Global shares plunge on unremitting economic gloom

Thursday, 22 September 2011 03:24

Global stock markets have fallen sharply in trading today following a raft of gloomy economic announcements over the past two days.

Yesterday, the International Monetary Fund (IMF) published its bi-annual Global Financial Stability Report, warning that banks are vulnerable and need to bolster their levels of capital. This followed Tuesday’s IMF action of cutting of growth forecasts for all developed countries except for Germany and Canada in 2012.

Yesterday, the US Federal Reserve issued a downcast report on the US economy, saying, “there are significant downside risks to the economic outlook, including strains in global financial markets." The launch of Operation Twist failed to calm the markets.

Today saw the latest leading economic organisation, The World Bank, issue its own summary of events. Robert Zoellick, President of the World Bank commenting on the global economy, said: “It is in a danger zone,” though he also said that a double-dip recession was unlikely.

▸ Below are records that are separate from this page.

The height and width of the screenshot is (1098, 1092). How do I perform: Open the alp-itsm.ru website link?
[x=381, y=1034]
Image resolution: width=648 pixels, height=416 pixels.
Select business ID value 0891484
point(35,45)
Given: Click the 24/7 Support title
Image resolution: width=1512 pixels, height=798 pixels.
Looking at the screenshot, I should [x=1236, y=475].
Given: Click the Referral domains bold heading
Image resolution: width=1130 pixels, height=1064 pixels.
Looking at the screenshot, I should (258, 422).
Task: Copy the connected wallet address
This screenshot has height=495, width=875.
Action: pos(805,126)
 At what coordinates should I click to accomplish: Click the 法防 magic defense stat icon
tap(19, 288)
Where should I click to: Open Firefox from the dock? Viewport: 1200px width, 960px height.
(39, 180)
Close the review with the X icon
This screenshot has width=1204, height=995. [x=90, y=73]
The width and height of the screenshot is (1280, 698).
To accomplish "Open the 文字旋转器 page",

However, he added: "My confidence in that belief is being eroded daily by the steady drip of poor economic news. Delays will narrow choice and make them more costly - we all have a stake in this succeeding."

The combined rhetoric sent global shares spiralling downwards. By 3pm UK time, the FTSE 100 was down by 4.95 per cent or 262 points, hovering at 5,026.81. The French Cac-40 fell by 5.05 per cent to sit at 2787.45. Meanwhile, the German Dax was down by 4.58 per cent at 5,187.22.

In early trading in the US markets, the Dow Jones immediately fell and had dropped by 363 points to stand at 10761.34.

Many analysts believe that the market reaction to various policy initiatives by policymakers across the globe are a sign that, whether it be the Federal Reserve’s action of buying up longer term debt, or the eurozone’s bond-buying programme, traders believe political leaders have run out of ammunition and whatever they do is to little effect.

Today, the UK and six other G20 countries have written to the G20’s current President, France, calling for concerted, authoritative and immediate action to curtail the threat to the global economy from the economic debt crisis in the US and the eurozone.